Almeida defende ainda, como proteção contra a crise, que
o governo eleve em três vezes
os investimentos no PAC (Programa de Aceleração do Crescimento), do qual foi um dos formuladores. "Podemos ter um programa de obras públicas,
que melhorará nossa infra-estrutura e poderá sustentar a
economia no período de crise."
Apesar de apoiar a política
econômica do governo, principalmente a acumulação de reservas, ele mantém suas críticas à valorização do câmbio, um dos motivos de sua saída.
Poucos dias antes de deixar o
governo, Gomes de Almeida
não conteve a irritação com a
valorização do real e deu a seguinte declaração à Folha em
30 de março, uma sexta-feira:
"Com esse dólar, a indústria vai
virar pó". Na segunda, pediu
demissão. Leia a seguir os principais trechos da entrevista:
FOLHA - Como o Brasil será afetado
pela crise atual?
JÚLIO SÉRGIO GOMES DE ALMEIDA -
Essa crise tem conotações muito mais globais, gerais e profundas do que as crises anteriores.

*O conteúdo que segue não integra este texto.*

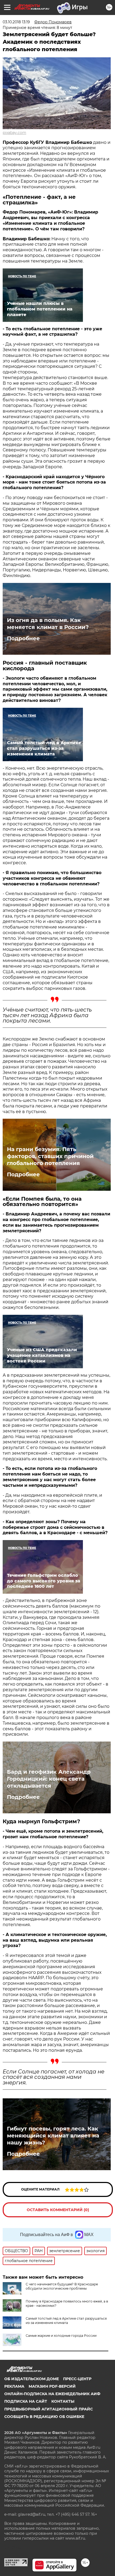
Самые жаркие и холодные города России (61, 2336)
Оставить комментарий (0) (58, 2209)
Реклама (14, 2386)
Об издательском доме (31, 2378)
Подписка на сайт (25, 2401)
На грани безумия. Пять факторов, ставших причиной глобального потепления (50, 1156)
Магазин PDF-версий (52, 2386)
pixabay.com (14, 132)
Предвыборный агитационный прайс (48, 2409)
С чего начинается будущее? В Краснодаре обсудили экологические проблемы (62, 2286)
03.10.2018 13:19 (16, 22)
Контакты (62, 2401)
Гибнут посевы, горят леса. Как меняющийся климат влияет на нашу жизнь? (53, 2135)
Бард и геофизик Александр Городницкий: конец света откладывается (49, 1779)
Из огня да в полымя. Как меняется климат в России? (48, 623)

Ela é maior, mais ampla e mais
profunda. Foram feitos empréstimos além das possibilidades de pagamento para uma
parcela expressiva da população americana. Quem colocou
o dinheiro ali perdeu. Como
mostra o último relatório do
FMI, a economia americana
ainda é o centro econômico e financeiro internacional. Quando está bem, é como se dispensasse um pouco essa sua supremacia. Mas, quando a coisa fica
mais difícil, retoma o papel original e exercita a capacidade de
irradiação. A China, por sua
vez, está com a economia superaquecida e com uma inflação
motivada por alimentos. Está
na cara que vai desacelerar sua
economia. Como? Ninguém sabe ainda.
Quanto à duração, creio que a
crise atual não será superada
facilmente. Quanto à dimensão, depende de quem vai pagar
a conta. Pode ser o investidor
ou alguma entidade pública. Se
fosse no Brasil, estaria claro,
pois quem paga a conta sempre
é o setor público. Mas, no mundo, nem sempre é assim. A conseqüência, creio, é que, na melhor das hipóteses, a economia
mundial já não crescerá tanto
quanto cresceu ultimamente,
com taxas superiores a 5%. E o
espaço para uma economia como a brasileira ter o seu próprio crescimento se retrai.
FOLHA - Qual o impacto direto sobre o Brasil?
GOMES DE ALMEIDA - Preços de
exportações não tão favoráveis
e um crescimento das suas importações. Mas nada traumático. O Brasil deve ser afetado por
essa crise como qualquer outro
emergente: perderá espaço e
perspectiva de crescimento.
Mas neste ano o crescimento
está dado. É muito difícil sair
do processo. A economia brasileira está caminhando para 6%
de crescimento neste ano. Há
quatro setores crescendo muito: comércio varejista, agropecuário, construção e indústria.
FOLHA - O investimento externo
ainda pode aumentar?
GOMES DE ALMEIDA - Neste ano
,fica mais difícil, porque num
ambiente como esse todo mundo congela expectativas e avaliações. O Brasil sofrerá com isso, mas, assim que a crise tiver
um desdobramento visível, o
país mostrará que está melhor
do que as agências de risco têm
nos avaliado. Há certa injustiça
quanto à avaliação do Brasil.
FOLHA - Quanto dura a crise?
GOMES DE ALMEIDA - Eu acho que
é uma crise de uns três anos.
Enquanto isso, o Brasil pode fazer um programa de investimentos públicos e atravessá-la
com mais facilidade. É um tempo grande, você vai ter que digerir esse processo todo. O que
significa isso? Uma taxa menor
de crescimento da economia
mundial. Podemos ter um programa de obras públicas, que
melhorará nossa infra-estrutura e poderá sustentar a economia nesse período de crise.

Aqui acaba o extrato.